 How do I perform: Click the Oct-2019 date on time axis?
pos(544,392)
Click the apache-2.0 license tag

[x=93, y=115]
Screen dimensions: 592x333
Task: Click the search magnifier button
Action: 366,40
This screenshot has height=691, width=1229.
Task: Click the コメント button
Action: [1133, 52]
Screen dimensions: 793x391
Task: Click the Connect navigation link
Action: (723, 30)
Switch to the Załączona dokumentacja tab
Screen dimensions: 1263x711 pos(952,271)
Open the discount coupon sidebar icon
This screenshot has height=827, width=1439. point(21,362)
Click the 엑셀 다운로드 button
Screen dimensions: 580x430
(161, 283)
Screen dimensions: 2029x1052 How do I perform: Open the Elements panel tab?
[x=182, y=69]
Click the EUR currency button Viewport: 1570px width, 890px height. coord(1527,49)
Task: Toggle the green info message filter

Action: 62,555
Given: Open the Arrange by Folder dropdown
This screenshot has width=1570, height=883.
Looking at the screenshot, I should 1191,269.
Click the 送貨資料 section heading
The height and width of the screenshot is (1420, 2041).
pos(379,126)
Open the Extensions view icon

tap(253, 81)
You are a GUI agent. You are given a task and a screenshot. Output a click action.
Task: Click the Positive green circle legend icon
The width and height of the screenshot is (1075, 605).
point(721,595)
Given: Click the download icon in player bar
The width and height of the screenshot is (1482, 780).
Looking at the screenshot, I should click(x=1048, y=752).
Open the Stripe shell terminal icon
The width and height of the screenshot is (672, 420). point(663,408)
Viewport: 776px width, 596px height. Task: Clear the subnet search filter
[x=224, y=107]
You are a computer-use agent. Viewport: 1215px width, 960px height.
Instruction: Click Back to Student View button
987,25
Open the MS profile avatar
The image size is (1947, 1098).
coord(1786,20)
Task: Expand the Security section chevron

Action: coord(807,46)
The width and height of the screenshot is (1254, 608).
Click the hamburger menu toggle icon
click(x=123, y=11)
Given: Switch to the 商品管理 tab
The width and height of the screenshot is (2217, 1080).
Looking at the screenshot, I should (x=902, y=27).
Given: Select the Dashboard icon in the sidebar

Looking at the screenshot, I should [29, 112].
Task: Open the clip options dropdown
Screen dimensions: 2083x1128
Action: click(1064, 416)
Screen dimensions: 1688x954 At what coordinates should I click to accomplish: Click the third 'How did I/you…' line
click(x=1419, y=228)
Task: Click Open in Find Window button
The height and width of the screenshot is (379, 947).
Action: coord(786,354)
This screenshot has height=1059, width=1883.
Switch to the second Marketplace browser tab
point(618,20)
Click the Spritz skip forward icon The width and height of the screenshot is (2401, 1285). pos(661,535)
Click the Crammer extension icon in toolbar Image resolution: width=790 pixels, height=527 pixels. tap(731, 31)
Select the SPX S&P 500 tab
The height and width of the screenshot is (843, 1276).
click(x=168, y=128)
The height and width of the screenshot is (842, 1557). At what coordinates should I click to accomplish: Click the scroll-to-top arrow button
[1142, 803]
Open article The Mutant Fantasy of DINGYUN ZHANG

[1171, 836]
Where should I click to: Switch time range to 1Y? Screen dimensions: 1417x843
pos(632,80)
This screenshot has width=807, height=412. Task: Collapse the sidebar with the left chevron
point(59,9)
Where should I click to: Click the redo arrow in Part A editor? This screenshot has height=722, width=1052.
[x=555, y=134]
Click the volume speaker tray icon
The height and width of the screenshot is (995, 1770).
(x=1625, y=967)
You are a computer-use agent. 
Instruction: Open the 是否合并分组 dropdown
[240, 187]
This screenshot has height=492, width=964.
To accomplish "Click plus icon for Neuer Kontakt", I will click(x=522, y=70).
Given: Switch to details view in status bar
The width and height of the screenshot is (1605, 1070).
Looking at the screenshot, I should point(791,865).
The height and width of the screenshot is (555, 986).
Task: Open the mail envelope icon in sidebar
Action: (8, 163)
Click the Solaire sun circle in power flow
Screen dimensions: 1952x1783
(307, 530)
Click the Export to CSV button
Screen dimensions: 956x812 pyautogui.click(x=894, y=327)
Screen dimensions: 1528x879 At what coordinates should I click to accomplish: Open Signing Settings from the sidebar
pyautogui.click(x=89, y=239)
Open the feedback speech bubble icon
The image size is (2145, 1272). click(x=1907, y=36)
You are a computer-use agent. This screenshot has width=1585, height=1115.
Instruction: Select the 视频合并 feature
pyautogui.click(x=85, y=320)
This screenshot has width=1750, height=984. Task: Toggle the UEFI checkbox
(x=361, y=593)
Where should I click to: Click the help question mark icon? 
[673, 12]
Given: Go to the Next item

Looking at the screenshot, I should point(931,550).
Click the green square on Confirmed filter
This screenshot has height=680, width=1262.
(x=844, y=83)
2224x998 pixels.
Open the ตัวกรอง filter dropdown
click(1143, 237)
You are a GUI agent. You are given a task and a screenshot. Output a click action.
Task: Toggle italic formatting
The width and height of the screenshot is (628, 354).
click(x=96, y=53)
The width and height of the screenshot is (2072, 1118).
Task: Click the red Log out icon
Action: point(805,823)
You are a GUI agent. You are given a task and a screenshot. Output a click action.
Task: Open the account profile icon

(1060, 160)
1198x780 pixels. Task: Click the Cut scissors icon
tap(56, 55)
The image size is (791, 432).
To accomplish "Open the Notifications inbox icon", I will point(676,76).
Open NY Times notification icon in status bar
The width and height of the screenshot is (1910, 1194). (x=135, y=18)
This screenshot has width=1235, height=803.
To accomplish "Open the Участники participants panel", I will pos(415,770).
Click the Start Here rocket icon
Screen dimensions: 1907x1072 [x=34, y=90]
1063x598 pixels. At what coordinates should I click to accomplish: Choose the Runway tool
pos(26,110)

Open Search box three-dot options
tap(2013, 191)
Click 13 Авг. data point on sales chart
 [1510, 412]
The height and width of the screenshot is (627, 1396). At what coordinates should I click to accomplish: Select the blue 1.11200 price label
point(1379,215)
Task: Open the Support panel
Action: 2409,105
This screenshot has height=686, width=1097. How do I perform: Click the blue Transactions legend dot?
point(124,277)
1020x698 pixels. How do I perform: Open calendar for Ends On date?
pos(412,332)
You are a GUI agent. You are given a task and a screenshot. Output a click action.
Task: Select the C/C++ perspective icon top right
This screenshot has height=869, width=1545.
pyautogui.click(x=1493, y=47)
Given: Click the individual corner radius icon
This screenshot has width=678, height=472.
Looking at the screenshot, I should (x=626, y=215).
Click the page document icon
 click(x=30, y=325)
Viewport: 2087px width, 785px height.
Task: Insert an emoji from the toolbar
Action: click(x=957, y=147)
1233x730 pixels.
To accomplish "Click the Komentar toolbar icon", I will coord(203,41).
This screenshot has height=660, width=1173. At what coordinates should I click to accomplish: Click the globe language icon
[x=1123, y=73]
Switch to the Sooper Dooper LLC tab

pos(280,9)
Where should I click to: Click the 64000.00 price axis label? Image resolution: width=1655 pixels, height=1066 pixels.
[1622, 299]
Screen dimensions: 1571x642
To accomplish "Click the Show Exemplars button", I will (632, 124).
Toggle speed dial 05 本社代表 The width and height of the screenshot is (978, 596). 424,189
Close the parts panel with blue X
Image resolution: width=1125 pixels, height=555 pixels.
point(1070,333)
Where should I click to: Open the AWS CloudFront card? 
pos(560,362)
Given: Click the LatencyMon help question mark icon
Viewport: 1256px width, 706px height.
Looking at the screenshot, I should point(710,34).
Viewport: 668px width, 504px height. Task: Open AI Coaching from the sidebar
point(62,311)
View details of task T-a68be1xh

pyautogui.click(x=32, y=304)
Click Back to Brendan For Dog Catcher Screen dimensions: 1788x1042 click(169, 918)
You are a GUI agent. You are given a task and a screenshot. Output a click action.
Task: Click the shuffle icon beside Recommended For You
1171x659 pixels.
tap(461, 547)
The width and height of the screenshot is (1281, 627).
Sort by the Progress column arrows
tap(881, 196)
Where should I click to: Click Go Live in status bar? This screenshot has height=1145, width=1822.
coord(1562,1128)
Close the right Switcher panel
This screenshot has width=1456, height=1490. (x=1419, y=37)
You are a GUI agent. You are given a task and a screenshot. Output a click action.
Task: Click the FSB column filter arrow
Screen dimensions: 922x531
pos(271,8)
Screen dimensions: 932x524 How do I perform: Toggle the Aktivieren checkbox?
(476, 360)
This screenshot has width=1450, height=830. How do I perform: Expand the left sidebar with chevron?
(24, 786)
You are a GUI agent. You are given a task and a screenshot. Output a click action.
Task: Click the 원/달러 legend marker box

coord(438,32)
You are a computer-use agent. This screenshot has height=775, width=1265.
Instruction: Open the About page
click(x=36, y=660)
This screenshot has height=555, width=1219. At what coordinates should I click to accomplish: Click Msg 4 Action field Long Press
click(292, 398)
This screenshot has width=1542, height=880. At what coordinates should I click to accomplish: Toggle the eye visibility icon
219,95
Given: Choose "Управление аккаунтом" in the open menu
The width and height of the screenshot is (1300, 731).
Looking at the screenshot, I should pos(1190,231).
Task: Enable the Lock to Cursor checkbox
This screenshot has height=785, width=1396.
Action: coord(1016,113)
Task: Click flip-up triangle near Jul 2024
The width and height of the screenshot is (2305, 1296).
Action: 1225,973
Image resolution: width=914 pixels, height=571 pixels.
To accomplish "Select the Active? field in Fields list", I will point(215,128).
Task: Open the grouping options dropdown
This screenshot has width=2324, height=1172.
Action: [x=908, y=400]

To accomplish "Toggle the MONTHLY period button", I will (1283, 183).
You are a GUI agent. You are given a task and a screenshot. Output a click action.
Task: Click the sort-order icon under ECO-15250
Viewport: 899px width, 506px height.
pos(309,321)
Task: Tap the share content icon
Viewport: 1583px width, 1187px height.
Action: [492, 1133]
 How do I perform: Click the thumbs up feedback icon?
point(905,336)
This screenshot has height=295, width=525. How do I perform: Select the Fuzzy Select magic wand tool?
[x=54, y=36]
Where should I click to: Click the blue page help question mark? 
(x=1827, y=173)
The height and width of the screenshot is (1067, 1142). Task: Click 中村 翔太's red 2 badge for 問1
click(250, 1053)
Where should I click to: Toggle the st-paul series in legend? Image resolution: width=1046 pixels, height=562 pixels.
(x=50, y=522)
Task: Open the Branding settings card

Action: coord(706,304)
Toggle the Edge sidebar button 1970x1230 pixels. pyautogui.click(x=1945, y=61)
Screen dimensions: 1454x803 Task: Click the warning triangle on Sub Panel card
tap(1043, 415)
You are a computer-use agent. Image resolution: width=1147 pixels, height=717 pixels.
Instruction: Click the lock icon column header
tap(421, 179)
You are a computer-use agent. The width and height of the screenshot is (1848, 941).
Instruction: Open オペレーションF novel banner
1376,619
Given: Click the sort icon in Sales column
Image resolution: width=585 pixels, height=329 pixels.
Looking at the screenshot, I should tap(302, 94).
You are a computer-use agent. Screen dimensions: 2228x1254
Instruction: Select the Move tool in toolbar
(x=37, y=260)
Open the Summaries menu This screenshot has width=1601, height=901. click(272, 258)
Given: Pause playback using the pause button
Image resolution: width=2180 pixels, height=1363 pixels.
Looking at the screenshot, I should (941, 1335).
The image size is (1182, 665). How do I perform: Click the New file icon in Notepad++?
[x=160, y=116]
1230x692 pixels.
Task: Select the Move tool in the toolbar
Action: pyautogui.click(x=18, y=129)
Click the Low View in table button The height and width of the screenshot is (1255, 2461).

**********

**Description of the task**. Starting at the line with "Task: Toggle the green info message filter" and ending at the line with "Given: Open the Arrange by Folder dropdown", print each line of the listing above exactly, with no other lines.

**Solution to the exercise**.
Task: Toggle the green info message filter

Action: 62,555
Given: Open the Arrange by Folder dropdown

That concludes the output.